**Your objective**
Render the lines of the material below as a JSON list of strings, one string per line with blank lines omitted, starting at the line containing "This screenshot has" and running through the end of the material, both ends included. Leave out the pictures.

[Rows from a screen grounding dataset]

- - -

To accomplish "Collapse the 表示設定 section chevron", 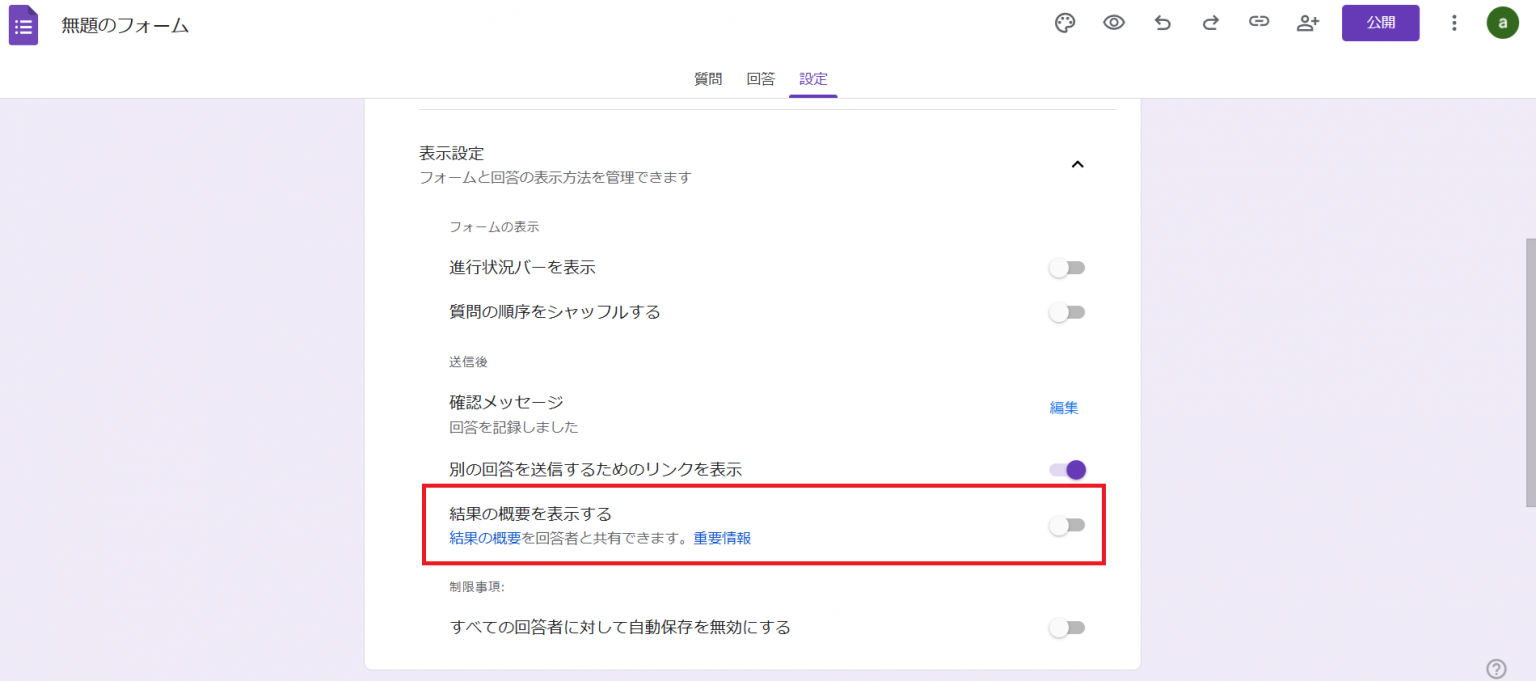I will tap(1078, 163).
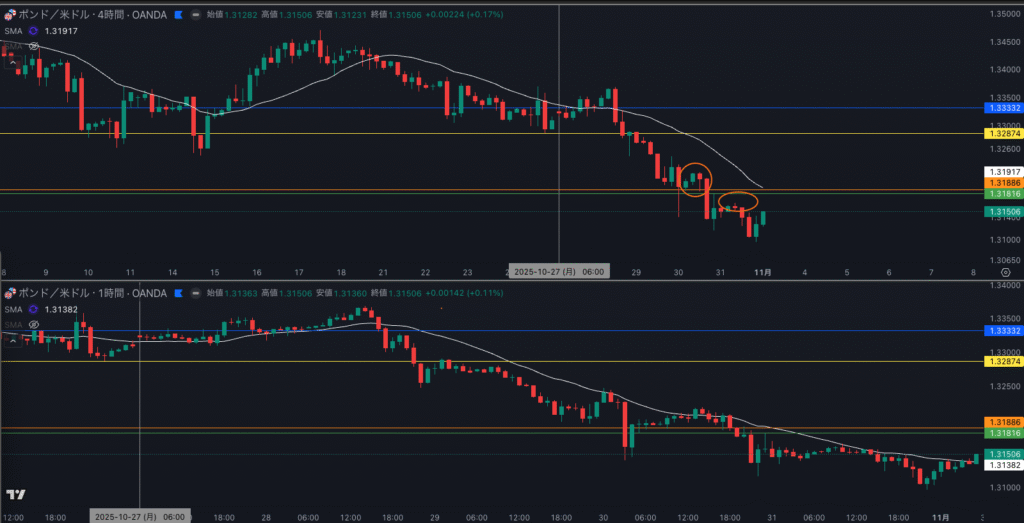Show the hidden SMA on 1-hour chart
1024x523 pixels.
click(x=34, y=324)
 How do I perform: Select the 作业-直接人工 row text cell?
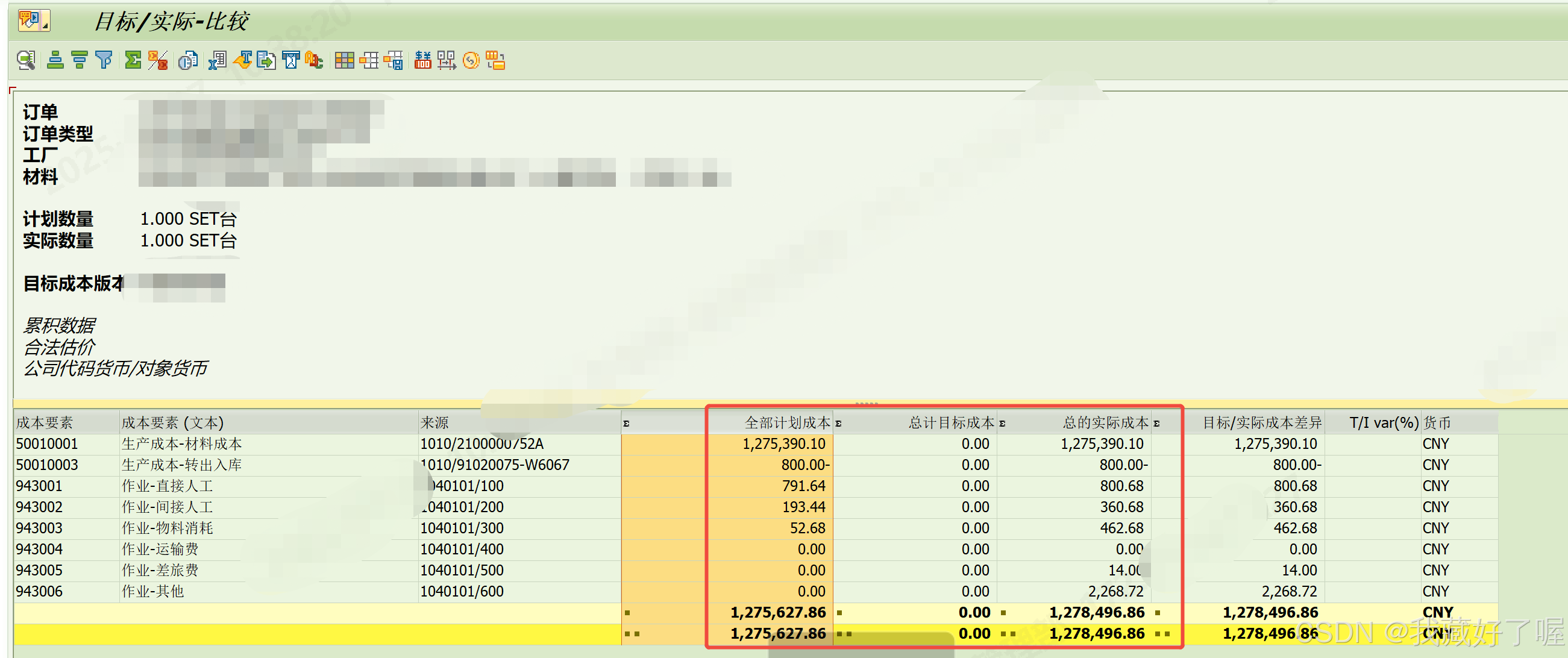pyautogui.click(x=168, y=486)
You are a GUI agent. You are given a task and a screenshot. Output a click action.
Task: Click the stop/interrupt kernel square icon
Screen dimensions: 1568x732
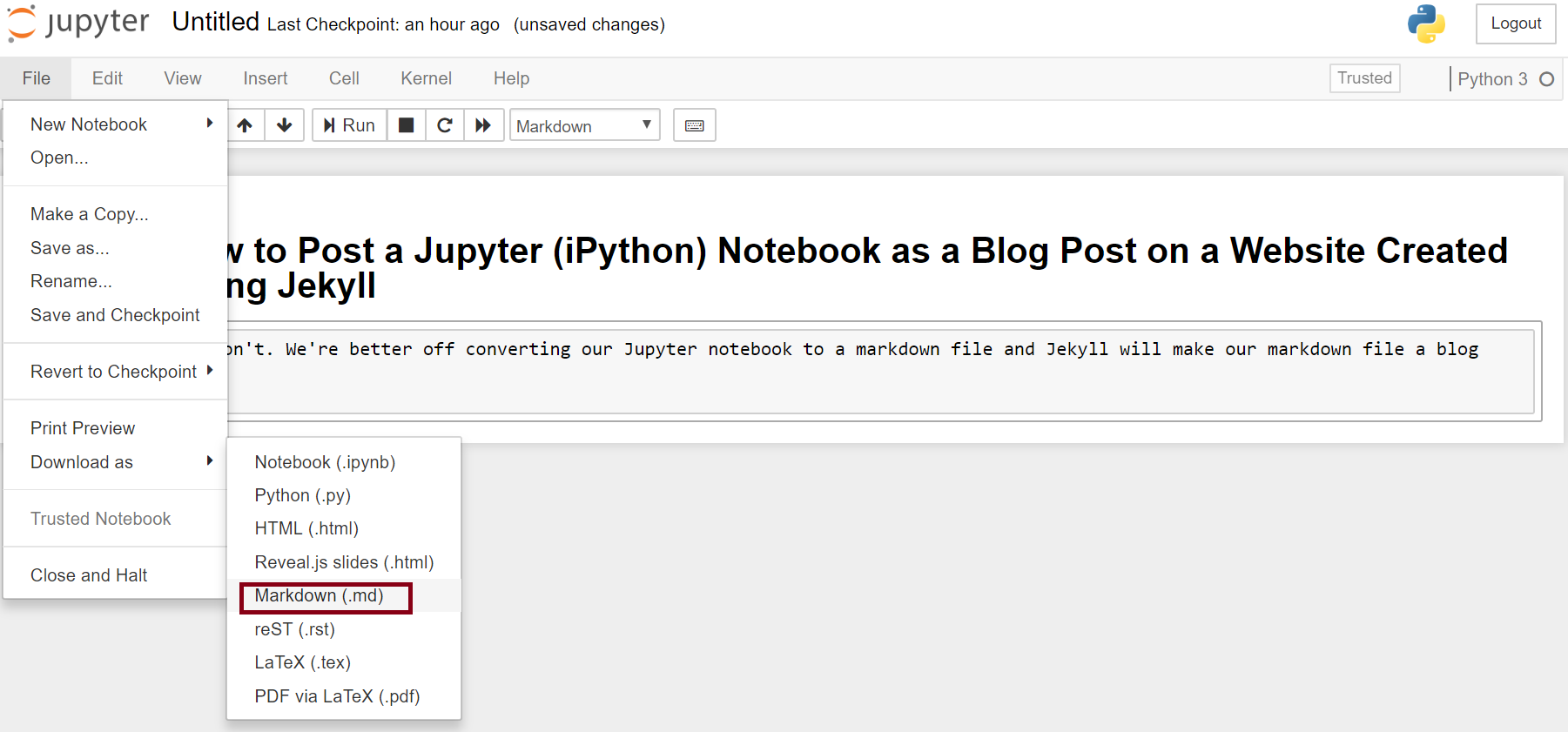pos(406,125)
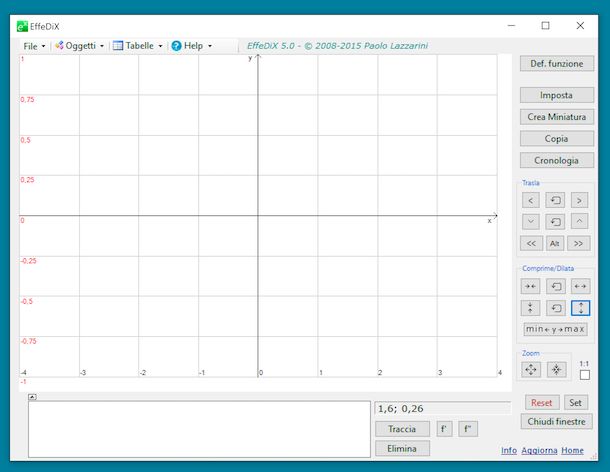Collapse the function list panel with small arrow
The image size is (610, 472).
point(32,396)
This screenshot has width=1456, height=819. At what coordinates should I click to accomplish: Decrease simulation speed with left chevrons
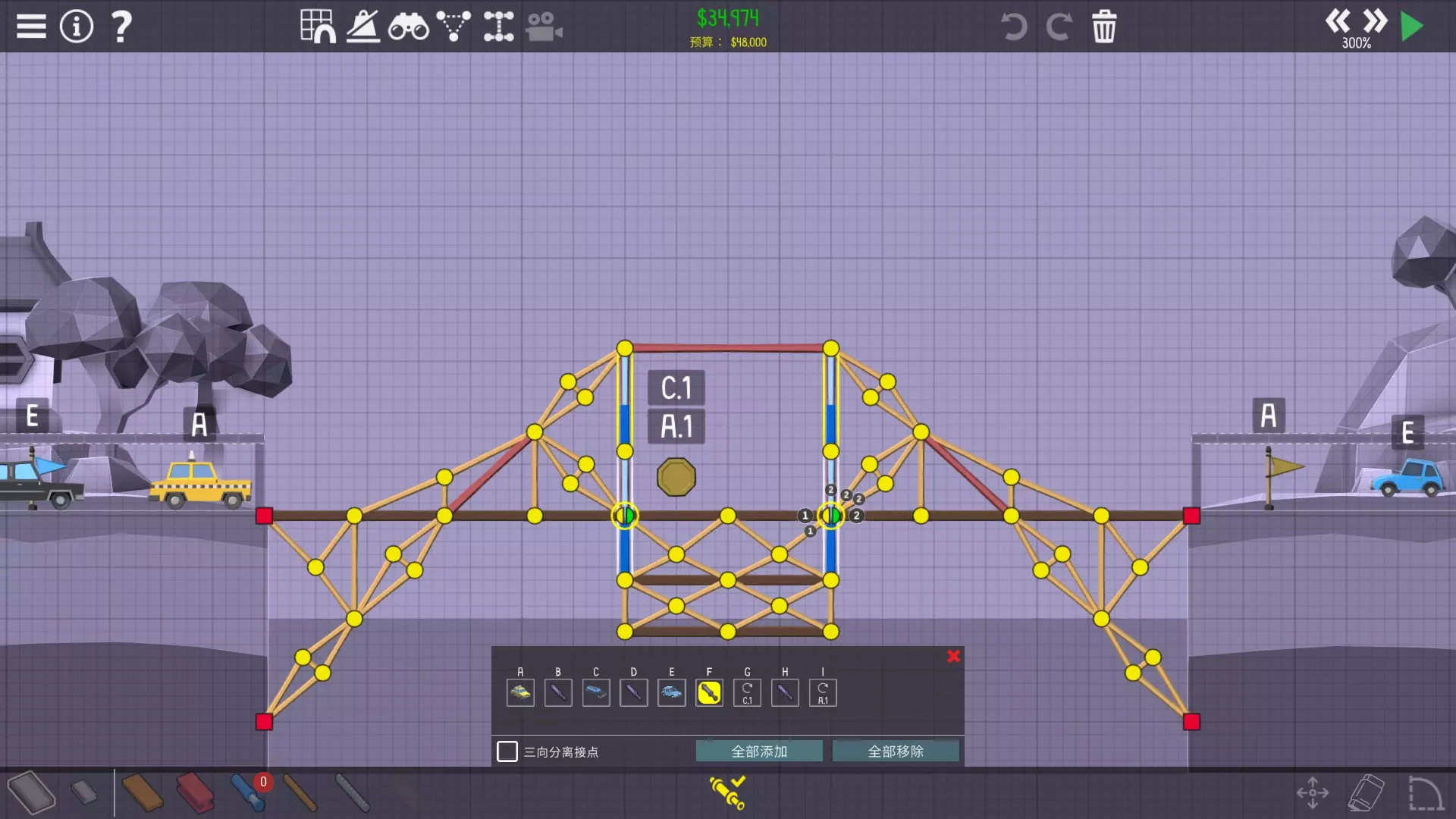coord(1337,20)
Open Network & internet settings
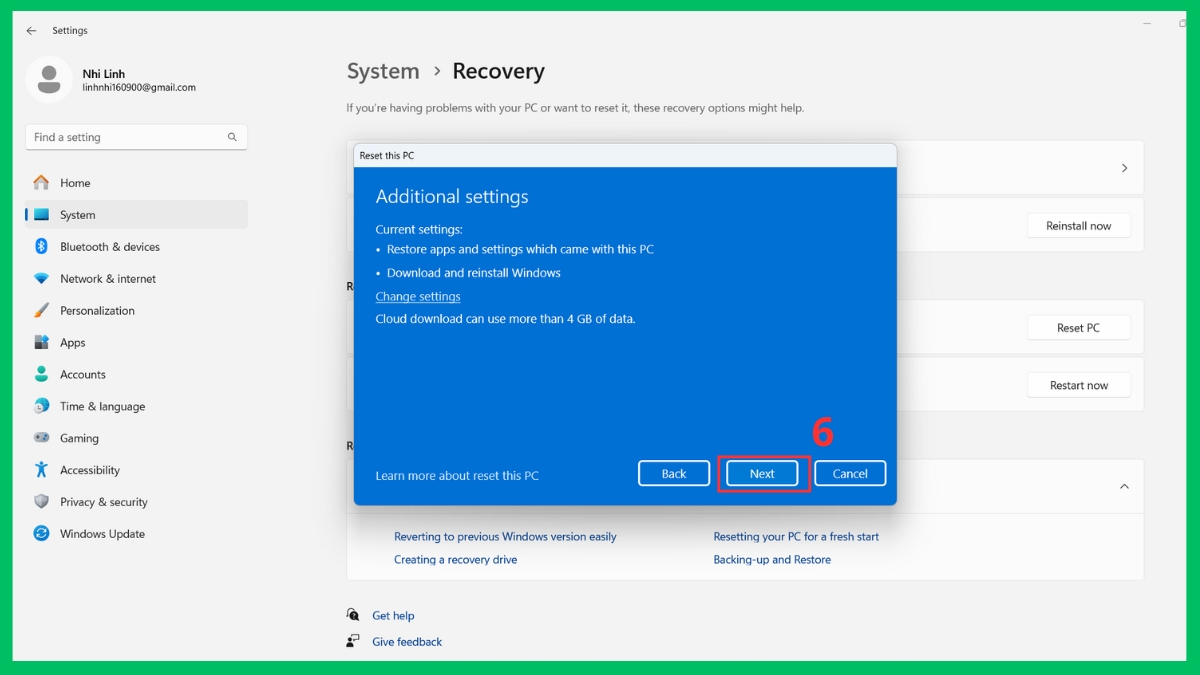Image resolution: width=1200 pixels, height=675 pixels. (x=107, y=278)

- - -

**The completed task**
[
  "This screenshot has width=1456, height=819. At what coordinates should I click to accomplish: Decrease simulation speed with left chevrons",
  "coord(1337,20)",
  "Open Network & internet settings",
  "Image resolution: width=1200 pixels, height=675 pixels. (x=107, y=278)"
]